→ Exercise:
From the line containing "1550x784 pixels. How" down to the final line of the entries below, restate each line word for word and add nothing.

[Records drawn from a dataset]
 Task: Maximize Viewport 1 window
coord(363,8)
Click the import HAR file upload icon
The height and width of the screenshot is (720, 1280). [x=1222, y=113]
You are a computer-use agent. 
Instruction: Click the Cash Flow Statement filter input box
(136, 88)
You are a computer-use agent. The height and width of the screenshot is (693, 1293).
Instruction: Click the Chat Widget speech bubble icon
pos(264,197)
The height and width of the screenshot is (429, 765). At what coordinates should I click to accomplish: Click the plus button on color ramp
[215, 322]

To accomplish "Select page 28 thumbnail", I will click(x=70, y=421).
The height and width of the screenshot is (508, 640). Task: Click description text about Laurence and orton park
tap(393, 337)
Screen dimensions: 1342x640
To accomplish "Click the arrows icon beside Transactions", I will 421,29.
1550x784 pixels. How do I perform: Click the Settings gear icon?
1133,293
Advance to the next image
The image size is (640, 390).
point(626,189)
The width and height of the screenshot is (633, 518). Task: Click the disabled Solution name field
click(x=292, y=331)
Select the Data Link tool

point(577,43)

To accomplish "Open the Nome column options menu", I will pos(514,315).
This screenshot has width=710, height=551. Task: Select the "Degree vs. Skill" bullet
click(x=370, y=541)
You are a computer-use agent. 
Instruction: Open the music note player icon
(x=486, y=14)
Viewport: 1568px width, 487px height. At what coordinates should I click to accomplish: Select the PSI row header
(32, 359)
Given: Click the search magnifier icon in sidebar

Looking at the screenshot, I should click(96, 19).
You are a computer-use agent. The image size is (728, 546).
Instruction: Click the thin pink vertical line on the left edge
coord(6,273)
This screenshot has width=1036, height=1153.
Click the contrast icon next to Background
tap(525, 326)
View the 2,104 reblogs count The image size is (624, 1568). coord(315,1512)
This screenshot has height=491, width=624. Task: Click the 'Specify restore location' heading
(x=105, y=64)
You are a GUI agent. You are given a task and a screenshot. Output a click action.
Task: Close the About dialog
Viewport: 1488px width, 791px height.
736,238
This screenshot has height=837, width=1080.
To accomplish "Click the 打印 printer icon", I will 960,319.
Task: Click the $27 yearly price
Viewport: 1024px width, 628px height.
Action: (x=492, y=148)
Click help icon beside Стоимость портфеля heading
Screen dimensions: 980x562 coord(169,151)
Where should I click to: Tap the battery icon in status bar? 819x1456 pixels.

→ Result of the task:
1550x784 pixels. How do I perform: Click the Settings gear icon?
1133,293
Advance to the next image
The image size is (640, 390).
point(626,189)
The width and height of the screenshot is (633, 518). Task: Click the disabled Solution name field
click(x=292, y=331)
Select the Data Link tool

point(577,43)

To accomplish "Open the Nome column options menu", I will pos(514,315).
This screenshot has width=710, height=551. Task: Select the "Degree vs. Skill" bullet
click(x=370, y=541)
You are a computer-use agent. 
Instruction: Open the music note player icon
(x=486, y=14)
Viewport: 1568px width, 487px height. At what coordinates should I click to accomplish: Select the PSI row header
(32, 359)
Given: Click the search magnifier icon in sidebar

Looking at the screenshot, I should click(96, 19).
You are a computer-use agent. The image size is (728, 546).
Instruction: Click the thin pink vertical line on the left edge
coord(6,273)
This screenshot has width=1036, height=1153.
Click the contrast icon next to Background
tap(525, 326)
View the 2,104 reblogs count The image size is (624, 1568). coord(315,1512)
This screenshot has height=491, width=624. Task: Click the 'Specify restore location' heading
(x=105, y=64)
You are a GUI agent. You are given a task and a screenshot. Output a click action.
Task: Close the About dialog
Viewport: 1488px width, 791px height.
736,238
This screenshot has height=837, width=1080.
To accomplish "Click the 打印 printer icon", I will 960,319.
Task: Click the $27 yearly price
Viewport: 1024px width, 628px height.
Action: (x=492, y=148)
Click help icon beside Стоимость портфеля heading
Screen dimensions: 980x562 coord(169,151)
Where should I click to: Tap the battery icon in status bar? 819x1456 pixels.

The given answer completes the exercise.